Using Token2 programmable hardware tokens with ZeroTier

ZeroTier combines the capabilities of VPN and SD-WAN, simplifying network management. It is an encrypted virtual network backbone,
allowing multiple machines to communicate as if they were on a single network.The code is all open source, and you can self-host
the controller or use the ZeroTierOne service with either free or paid plans.
ZeroTier supports two MFA methods: an authenticator application (mobile app like Google Authenticator) and Security key.
The guide below will show you the steps for enabling MFA using our programmable tokens (as a replacement for authenticator application).

Requirements:

• A ZeroTier account
• Any of the Token2 TOTP programmable tokens
• An app for provisioning the programmable tokens (NFC burner or USB Config tool, depending on the model). The list of compatible apps is available here.

Step 1. Enable the 2FA method

1. Log into your ZeroTier account and click 'Account' then 'Authentication/Manage Account'. Then click 'Signing in'.



2. Click 'Set up authenticator application' next to 'authenticator application'.



3. A QR code will be displayed in the browser that you will scan using one of the provisioning tools in the next step.



Step 2. Provision the token




  • Launch the NFC burner app on your Android device and hit the "QR" button



  • Point the camera to the QR code shown on the account page. Upon a successful QR scan, the camera window should disappear
  • Turn on the token and touch it with your phone (make sure it is overlapped by the NFC antenna) and click "Connect" on the app
  • Upon successful connection, click the "Burn seed" button (the button will become active only if NFC link is established).



  • A message box similar to the one below will be shown upon successful completion

Follow the steps below to perform setting the seed for your token using Windows App.

1. Launch the exe file, then select the NFC device from the drop-down list and click on "Connect". You should see a message box notifying about a successful operation.

Token2 NFC Burner app for Windows


2. Enter or paste the seed in base32 format, or use one of the QR scanning methods to populate this field

3. Place the token onto the NFC module and wait for its serial number to appear

Token2 NFC Burner app for Windows

4. Click on "Burn seed" button. A log entry with the serial number and "Successful operation" text will be logged in the log window.
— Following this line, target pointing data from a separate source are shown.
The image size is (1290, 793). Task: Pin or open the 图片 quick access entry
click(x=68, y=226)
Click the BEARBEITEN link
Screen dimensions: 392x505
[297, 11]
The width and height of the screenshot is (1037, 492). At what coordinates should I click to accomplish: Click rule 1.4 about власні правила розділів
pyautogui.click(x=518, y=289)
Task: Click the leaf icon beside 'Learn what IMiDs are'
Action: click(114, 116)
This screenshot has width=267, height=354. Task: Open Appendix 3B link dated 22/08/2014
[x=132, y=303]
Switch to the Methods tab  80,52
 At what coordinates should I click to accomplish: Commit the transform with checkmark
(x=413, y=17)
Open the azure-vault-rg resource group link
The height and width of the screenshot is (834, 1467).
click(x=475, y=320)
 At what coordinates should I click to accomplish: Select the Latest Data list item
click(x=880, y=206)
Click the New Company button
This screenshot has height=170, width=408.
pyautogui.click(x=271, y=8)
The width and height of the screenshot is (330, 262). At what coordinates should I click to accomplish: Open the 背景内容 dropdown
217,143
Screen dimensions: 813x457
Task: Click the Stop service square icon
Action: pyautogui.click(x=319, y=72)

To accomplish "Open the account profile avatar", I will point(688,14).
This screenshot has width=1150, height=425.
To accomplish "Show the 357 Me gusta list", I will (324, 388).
Token2 NFC Burner app for Windows


  • Launch the NFC burner app on your iPhone device and hit the "scan QR" button



  • Point the camera to the QR code shown on the account page. Upon a successful QR scan, the camera window should disappear and the seed field will be populated with the hex value of the seed. Touch the Burn button to continue.
  • When an NFC prompt similar to the one below is shownm, turn on the token and touch the top of your iPhone with the token.


  • A message box similar to the one below will be shown upon successful completion

Please note that the procedures above are shown only as examples and are valid to single profile TOTP tokens only. The procedure for multi-profile and USB-programmable devices are similar but slightly different

Step 3. Verify the OTP

After the token provisioning is done, turn the token off and back on. Enter the OTP provided by the hardware token and click 'Submit'. Provide a Device name to help manage OTP devices.
Now you have successfully enabled Token2 programmable token to protect your account. You will be prompted to enter the OTP each time you log in to your ZeroTier account.